Le positionnement historique de la marque est clairement identifié : Générale d’Optique est une enseigne militant pour le prix juste avec une politique de prix bas sans concession sur la qualité au travers de ses marques exclusives et de ses produits stylés. Nous ne sommes pas des discounters.

Quelle est l’envergure de votre réseau de distribution en succursale et en franchise ? Quelle est votre stratégie d’implantation ?
A date (mi-juin, ndlr), Générale d’Optique compte 322 succursales et 185 franchises. Depuis quelques années, le rythme de développement de l’enseigne est tiré par la franchise dans la mesure où  la chaîne est déjà bien implantée en propre dans toutes les grandes zones du territoire.
Le réseau de franchises est, lui, en pleine croissance : nous avons ouvert 29 magasins franchisés en 2013 et 12 depuis le début de l’année à Arras, Beaugency, Bain-de-Bretagne, Bastia, Riom… Une dizaine d’autres suivront sur le second semestre dont Nevers, Beaune etc.
Nous sommes aujourd’hui plutôt positionnés sur les zones de périphérie en retail park, qui concentrent environ 80 % des projets.
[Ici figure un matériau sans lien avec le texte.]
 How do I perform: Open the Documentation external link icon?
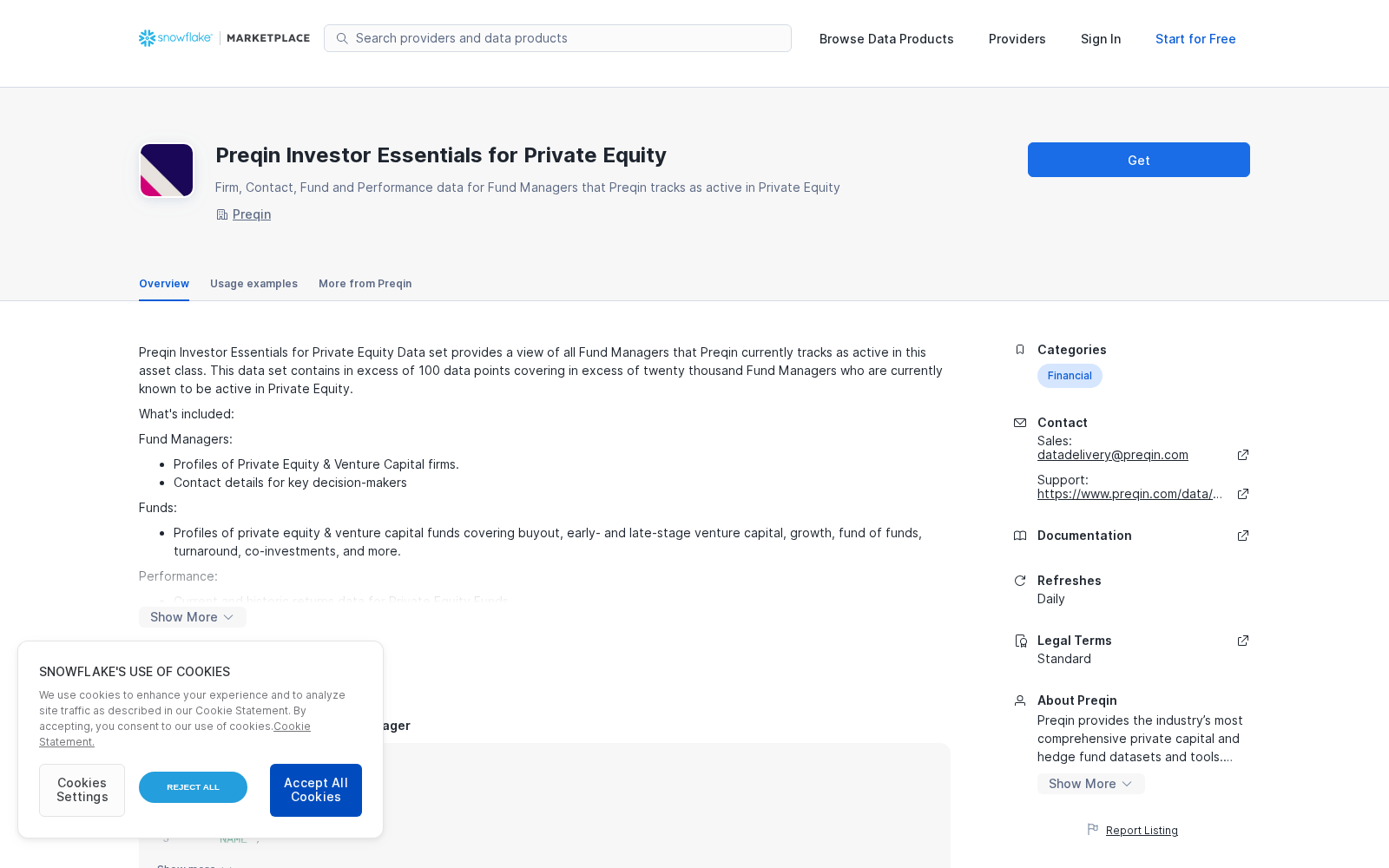click(x=1242, y=536)
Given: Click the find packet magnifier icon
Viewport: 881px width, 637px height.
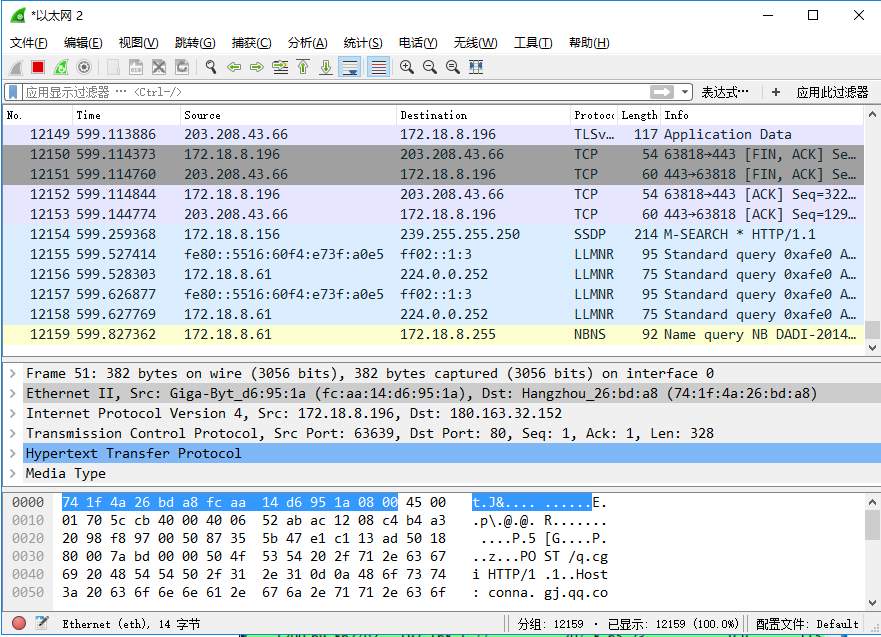Looking at the screenshot, I should 211,67.
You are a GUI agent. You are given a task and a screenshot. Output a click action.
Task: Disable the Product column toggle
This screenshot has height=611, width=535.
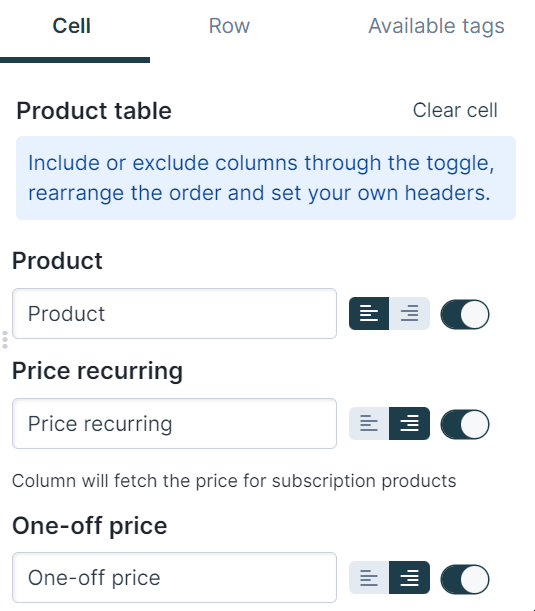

En plus de leur attractivité en termes de coûts d’investissements et de valeurs locatives, ces pôles de consommation sont de plus en plus plébiscités par la clientèle, qui peut y trouver l’ensemble des marques tout en stationnant aisément.

Quels sont les profils d’entrepreneurs franchisés qui rejoignent Générale d’Optique ? Quel est l’investissement requis par projet ?
En interne, la multifranchise est un axe fort de notre recrutement. Nous accompagnons volontiers les partenaires déjà en place pour ouvrir un deuxième voire un troisième magasin. Les intrapreneurs issus du réseau succursaliste – collaborateurs et directeurs de magasins désireux d’entreprendre à leur compte avec la marque – sont très intéressants car ils connaissent la politique commerciale et réalisent souvent d’excellents résultats une fois devenus franchisés.
Générale d’Optique recrute également des entrepreneurs extérieurs, qu’ils s’agissent d’opticiens indépendants ou d’opticiens diplômés primo-accédants voulant ouvrir leur propre point de vente avec l’appui et l’accompagnement de l’enseigne.
Pour un projet de retail park en franchise, un candidat doit tabler sur une enveloppe d’investissement – variable selon l’emplacement – de l’ordre de 350 000 euros pour un magasin de 150 m², le format idéal pour le concept.